Update these rows by replacing every "icon" with "button" and keep everything else the same. Leave the pictures out of your answer.

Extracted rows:
+++
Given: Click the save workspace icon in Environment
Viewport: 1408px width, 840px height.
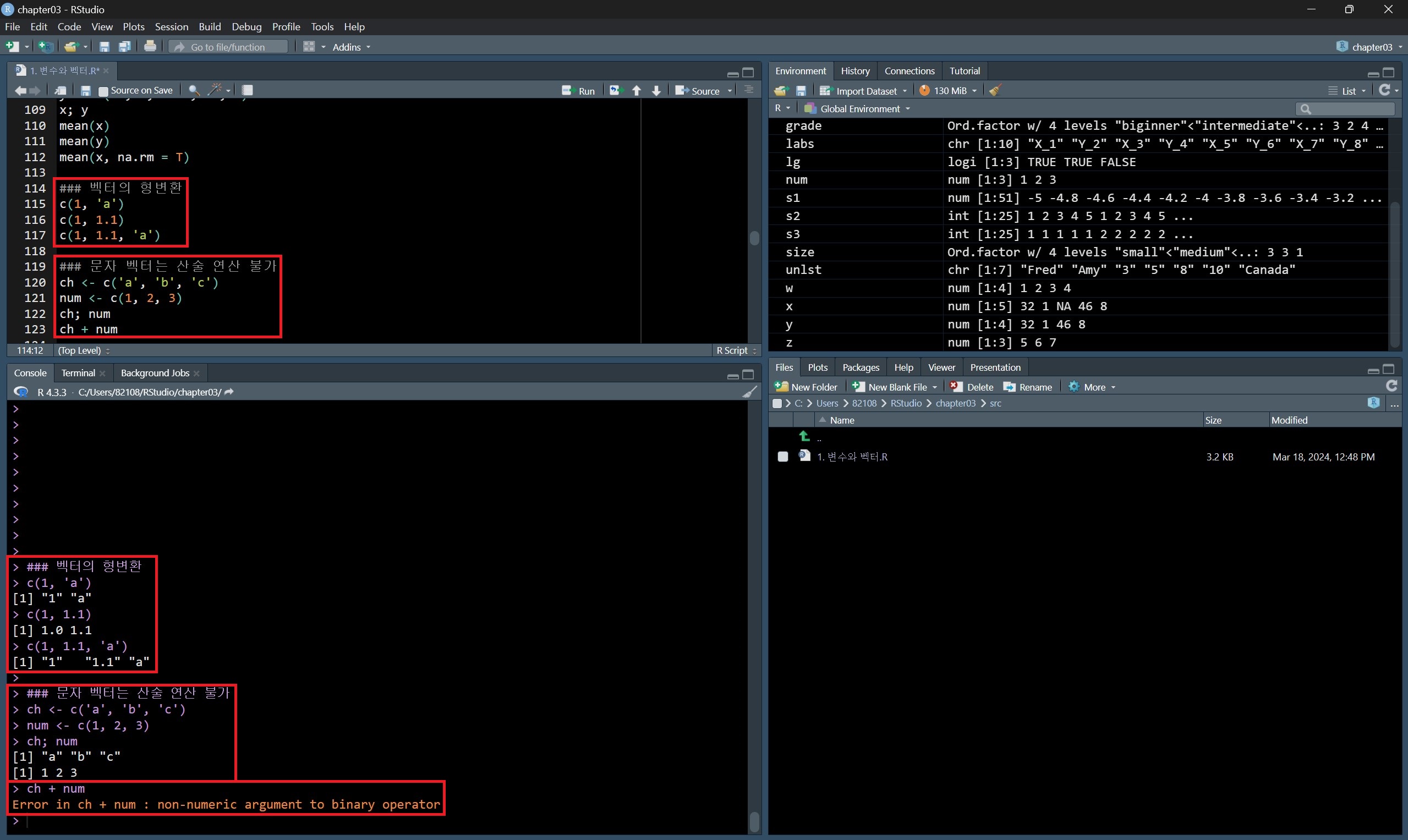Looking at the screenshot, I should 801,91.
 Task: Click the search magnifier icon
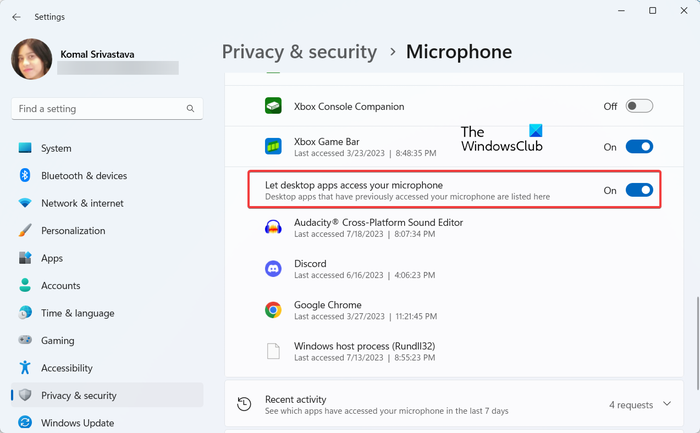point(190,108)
+++
Output of the exercise:
Given: Click the save workspace button in Environment
Viewport: 1408px width, 840px height.
Looking at the screenshot, I should 801,91.
 Task: Click the search magnifier button
point(190,108)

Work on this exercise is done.